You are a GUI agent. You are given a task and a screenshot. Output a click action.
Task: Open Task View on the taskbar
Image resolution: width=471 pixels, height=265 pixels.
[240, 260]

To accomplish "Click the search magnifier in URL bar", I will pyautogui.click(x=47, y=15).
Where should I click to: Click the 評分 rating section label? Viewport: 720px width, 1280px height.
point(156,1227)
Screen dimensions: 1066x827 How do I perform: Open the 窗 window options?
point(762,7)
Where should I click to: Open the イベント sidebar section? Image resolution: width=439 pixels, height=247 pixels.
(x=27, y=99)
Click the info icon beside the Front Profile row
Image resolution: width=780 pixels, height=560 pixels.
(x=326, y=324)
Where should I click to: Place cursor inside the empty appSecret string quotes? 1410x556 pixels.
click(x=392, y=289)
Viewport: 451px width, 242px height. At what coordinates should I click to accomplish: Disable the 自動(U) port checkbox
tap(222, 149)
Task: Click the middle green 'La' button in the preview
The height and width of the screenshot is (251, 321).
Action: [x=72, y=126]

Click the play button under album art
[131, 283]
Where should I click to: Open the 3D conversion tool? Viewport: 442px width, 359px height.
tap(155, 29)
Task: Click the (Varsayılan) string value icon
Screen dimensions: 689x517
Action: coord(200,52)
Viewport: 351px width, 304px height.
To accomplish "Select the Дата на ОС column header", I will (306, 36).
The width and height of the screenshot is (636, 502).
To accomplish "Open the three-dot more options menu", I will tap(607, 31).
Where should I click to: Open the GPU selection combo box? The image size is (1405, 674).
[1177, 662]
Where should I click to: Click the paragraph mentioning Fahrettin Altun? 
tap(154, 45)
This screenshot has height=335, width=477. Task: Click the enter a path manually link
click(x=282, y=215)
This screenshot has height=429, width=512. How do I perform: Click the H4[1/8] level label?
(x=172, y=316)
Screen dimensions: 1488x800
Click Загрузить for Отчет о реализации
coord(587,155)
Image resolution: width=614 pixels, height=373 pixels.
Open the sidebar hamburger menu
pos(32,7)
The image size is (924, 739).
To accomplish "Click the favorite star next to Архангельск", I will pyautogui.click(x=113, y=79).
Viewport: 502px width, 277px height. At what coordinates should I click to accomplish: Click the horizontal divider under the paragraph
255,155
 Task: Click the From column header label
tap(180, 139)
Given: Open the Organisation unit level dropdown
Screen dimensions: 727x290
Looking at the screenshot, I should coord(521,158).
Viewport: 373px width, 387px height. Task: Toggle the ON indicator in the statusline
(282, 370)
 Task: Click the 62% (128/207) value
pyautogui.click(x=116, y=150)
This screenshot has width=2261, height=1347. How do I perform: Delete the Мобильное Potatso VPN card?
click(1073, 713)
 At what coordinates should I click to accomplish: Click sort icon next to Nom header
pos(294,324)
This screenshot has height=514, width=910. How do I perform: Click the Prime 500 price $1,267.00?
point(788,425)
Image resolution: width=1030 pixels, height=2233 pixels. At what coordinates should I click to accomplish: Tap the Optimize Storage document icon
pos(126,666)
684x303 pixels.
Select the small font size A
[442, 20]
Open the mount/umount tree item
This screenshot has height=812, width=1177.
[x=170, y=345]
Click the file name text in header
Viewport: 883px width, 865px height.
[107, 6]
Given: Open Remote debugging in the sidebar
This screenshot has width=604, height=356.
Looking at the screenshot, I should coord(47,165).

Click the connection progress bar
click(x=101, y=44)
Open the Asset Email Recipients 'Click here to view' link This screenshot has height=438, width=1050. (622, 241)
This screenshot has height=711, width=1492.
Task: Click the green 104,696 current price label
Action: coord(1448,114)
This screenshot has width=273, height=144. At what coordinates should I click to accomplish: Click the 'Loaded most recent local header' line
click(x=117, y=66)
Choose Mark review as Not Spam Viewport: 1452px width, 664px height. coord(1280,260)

Exercise brief
Lines from the entries that contain the word "will" are what the answer must hold.

Response
To accomplish "Click the search magnifier in URL bar", I will pyautogui.click(x=47, y=15).
To accomplish "Select the Дата на ОС column header", I will (306, 36).
To accomplish "Open the three-dot more options menu", I will tap(607, 31).
To accomplish "Click the favorite star next to Архангельск", I will pyautogui.click(x=113, y=79).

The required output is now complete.